Great marketing is about the personal touch
Simon Rowland, senior consultant at UffindellWest, suggests a practical plan to capitalise on consumer touchpoints to create excellent customer experience.
We all know what it feels like to leave a shop, put down a phone or finish a meeting feeling that we've really achieved something -- done what we've set out to do in an efficient and time-saving way. But whether it's braving sullen and unhelpful shop assistants to trawl for last-minute Christmas presents or receiving another dull Christmas card from a supplier you can barely remember dealing with this year -- we also know what it's like to experience a mediocre or downright awful customer experience. When it's bad, we know it, when it's good, we pretty much take it for granted -- our research explores what a company can do to push beyond just good and on to exceptional.
What defines exceptional customer experience?
According to our research, a firm that offers a truly excellent customer experience is one that not only offers a consistently good service in general, but is also value for money, good at resolving problems or complaints, responsive to questions, and one that inspires a high degree of trust in their client. But this is just the beginning -- our research highlights that while factors that make up a strong customer experience are important for keeping up with competitors, great companies stand out by going the extra mile in a variety of other factors such as shared ethics, valuing the client's business and treating the client like an individual.
We would argue that truly exceptional customer experience can only come from the confluence of three factors:
- engaged employees who enjoy positive experiences;
- quality customer-facing behaviour - more likely to come from these engaged employees;
- adopting an attitude and tactics that say "we are not just great, we are exceptional".
Defining the experience
This is in essence about defining a shared idea about products and services which both customer and employee buy in to. An exceptional experience is one a customer remembers. One that will lead them to recommend your company to friends and colleagues. One that will keep them loyal to you -- even if the same product or service is offered more cheaply elsewhere. The challenge is to identify the essence of the service ethos and experience which makes your company different. It's about creating signature experiences that are unique to your organisation.

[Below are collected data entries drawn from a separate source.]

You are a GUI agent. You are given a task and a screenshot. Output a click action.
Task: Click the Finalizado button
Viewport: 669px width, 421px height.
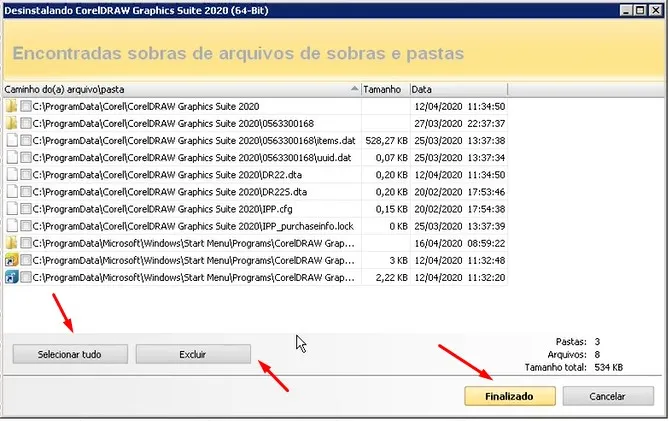pyautogui.click(x=511, y=396)
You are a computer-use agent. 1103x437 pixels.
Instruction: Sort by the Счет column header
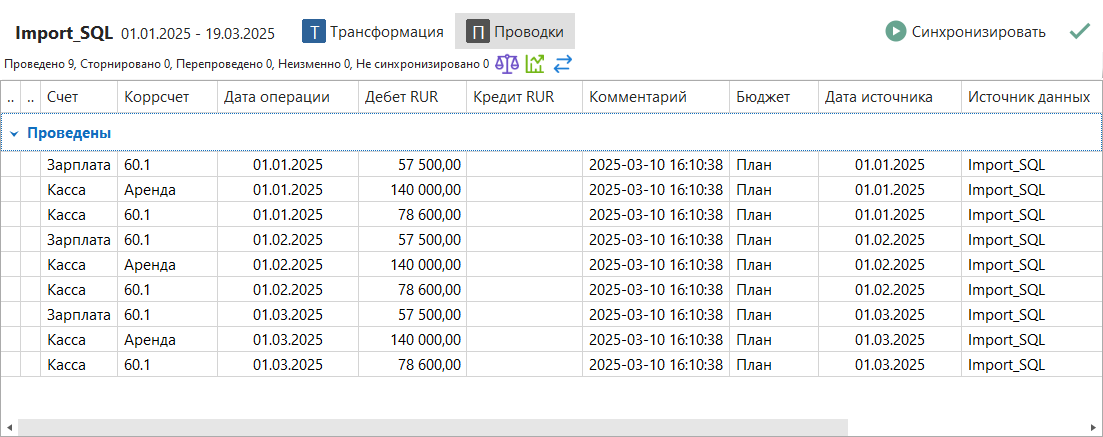pos(62,97)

An earlier study by UffindellWest revealed the extent to which building and maintaining trust is an essential component of a brand's strength, often helping to justify a premium price or positioning. We know that a quality customer experience is fundamental to building this trust. Employee interaction, the services on offer, and wider branding issues are pivotal to creating the most powerful and influential companies.
The customer study examined the views and attitudes of 1000 business people from the UK and US, from a broad spectrum of age, gender, seniority and business fields. Each was asked a series of questions regarding their relationships with suppliers, and their opinions on their working environment.

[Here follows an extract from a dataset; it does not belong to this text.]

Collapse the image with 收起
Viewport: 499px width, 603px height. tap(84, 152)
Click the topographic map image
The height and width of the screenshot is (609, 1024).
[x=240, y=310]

What was most surprising was that customers weren't particularly concerned with the material aspects of service -- those often used in expensive campaigns to promote companies. They didn't seem to mind if services were different from what they could get elsewhere, if there were offices nearby, or if they received a tailored service. What they did care about were the more emotional, people-oriented aspects of a company's service -- facts such as problem solving, quick and effective response to questions, and feeling they could trust the company. These proved more important than the cheapest price, a track record of innovation, a user-friendly website, or being easy to contact.
So what's the difference between a performing company, and a truly amazing company? We distilled factors involved in shaping a strong customer experience into those that were highly valued, and widely used by suppliers, and those that were highly valued, but not generally used in the marketplace. We found that good companies cover the basics -- factors such as being easy to reach, having communications and services that are easy to use and always keeping to schedule. However, as mentioned above, it's the person-to-person factors such as valuing a customer's business, treating customers like individuals and having the same ethical standards as customers that really make the difference between a provider of an acceptable customer experience and a provider of an exceptional customer experience.
The game plan
So it seems pretty simple -- if the combination of brand reputation and employee-customer relationships can foster a strong enough emotional bond with customers on these levels, the goal is achieved. But how can we maintain loyal, engaged employees who are willing to put in the extra effort to strengthen their relationships with their individual clients.
As we can glean from personal experience, job satisfaction has a lot to do with how much engagement we have for, and how much effort we are willing to put into, a job. Our research took this further -- finding a strong and clear correlation between job satisfaction and the quality of the client experience an employee provides. Subjects who had high levels of satisfaction at work strongly believed that they provided an exceptional customer experience.
This correlation is particularly strong for job satisfaction features/employee experience factors such as "freedom to do what you think is necessary", "freedom to be yourself", "interesting work", "company with same ethics as I have", "highly regarded business" and "good colleagues to work with".
By boiling down the factors, we propose three categories of employee experience that amplify job satisfaction and customer experience. These are empowerment (I can make a difference), engagement (I am committed to the business) and reputation (I am proud to work here).
By offering their employees an exceptional experience along these three axes, companies will be statistically more likely to offer a strong client experience than those who do not.The brand challenge
Our survey highlights how brand reputation flows through company-employee, employee-customer and customer-company relations to create a driving force that impacts everyone, but in different ways. We suggest that by fixing internal aspects of its brand a company can influence customer experience (as well as turnover) and thus the external embodiment of its brand reputation.